After four straight difficulty hikes beginning March 9, the Bitcoin network finally eased up—registering a 3.34% downward adjustment that offered miners a welcome moment of relief.
Bitcoin Network Sees First Difficulty Drop After 4 Consecutive Rises
Bitcoin’s difficulty declined for the first time since the March 9, 2025, increase, breaking a streak of four consecutive upward adjustments over the past eight weeks. At block height 895,104, the metric slipped by 3.34%, falling from 123.23 trillion to 119.12 trillion. The 119.12 trillion figure denotes the current Bitcoin network mining difficulty—a dynamic benchmark that defines how computationally demanding it is to unearth the next valid block.
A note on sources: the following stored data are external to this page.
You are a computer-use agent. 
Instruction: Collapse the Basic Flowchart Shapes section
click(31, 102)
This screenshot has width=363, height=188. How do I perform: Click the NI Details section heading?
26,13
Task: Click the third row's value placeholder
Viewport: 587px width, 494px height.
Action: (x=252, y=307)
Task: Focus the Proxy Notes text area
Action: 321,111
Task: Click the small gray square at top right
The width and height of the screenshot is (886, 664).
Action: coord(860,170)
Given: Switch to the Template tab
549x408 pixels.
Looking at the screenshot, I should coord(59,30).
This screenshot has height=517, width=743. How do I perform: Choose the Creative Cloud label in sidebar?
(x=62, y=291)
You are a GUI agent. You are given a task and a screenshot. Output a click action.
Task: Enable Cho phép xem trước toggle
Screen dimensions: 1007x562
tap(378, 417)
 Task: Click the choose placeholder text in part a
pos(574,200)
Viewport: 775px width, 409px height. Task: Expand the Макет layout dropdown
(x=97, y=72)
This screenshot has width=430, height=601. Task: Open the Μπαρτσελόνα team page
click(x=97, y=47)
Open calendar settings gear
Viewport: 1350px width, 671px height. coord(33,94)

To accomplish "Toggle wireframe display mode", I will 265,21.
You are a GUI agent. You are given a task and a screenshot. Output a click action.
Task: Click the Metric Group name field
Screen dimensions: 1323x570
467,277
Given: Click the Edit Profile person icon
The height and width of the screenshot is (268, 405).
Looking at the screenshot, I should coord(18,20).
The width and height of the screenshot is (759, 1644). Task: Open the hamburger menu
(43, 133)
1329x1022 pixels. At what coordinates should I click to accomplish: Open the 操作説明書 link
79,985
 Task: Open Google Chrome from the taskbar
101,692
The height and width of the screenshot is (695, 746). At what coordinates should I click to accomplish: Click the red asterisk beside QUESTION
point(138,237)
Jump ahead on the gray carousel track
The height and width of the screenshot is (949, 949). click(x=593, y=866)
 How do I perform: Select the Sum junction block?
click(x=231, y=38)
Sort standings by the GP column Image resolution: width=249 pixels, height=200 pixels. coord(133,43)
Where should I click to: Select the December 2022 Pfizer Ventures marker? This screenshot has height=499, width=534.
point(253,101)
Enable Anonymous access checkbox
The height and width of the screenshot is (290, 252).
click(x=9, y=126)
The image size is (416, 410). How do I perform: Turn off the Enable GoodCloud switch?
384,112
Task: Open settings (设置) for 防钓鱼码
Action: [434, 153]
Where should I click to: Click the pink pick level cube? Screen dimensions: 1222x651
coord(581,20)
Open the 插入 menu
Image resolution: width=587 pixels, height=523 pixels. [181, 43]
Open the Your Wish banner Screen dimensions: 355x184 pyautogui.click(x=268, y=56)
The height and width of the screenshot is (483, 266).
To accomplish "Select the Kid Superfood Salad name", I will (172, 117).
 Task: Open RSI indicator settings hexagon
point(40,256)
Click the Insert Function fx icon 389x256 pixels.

Bitcoin difficulty according to stats collected by mempool.space.
In practical terms, this number estimates the volume of hash attempts a miner must, on average, execute to produce a block hash that meets the protocol’s target. Put differently, it signals the need for an immense 119.12 trillion possible guesses to mine a block, keeping the network anchored to its cadence of roughly one block every 10 minutes, irrespective of total hashpower.
Network hashrate according to hashrateindex.com on May 4, 2025.
As of Sunday, May 4, the network is running hot with 885.51 exahash per second (EH/s) of hashpower humming across the globe. Yet even with a difficulty reduction at block height 895,104, block times remain stubbornly above target—averaging 10 minutes and 22 seconds. If this pace holds, another downward difficulty adjustment is projected for May 18.
Still, the hashrate could shift at any moment, compressing block intervals and altering expectations. Meanwhile, miner profitability has climbed: hashprice, or the estimated daily revenue per petahash per second (PH/s) of SHA256 computation, jumped from $45.87 on Apr. 4 to $50.80 today. That uptick in revenue has helped lift the hashpower from 824 EH/s on April 27 to the current 885.51 EH/s.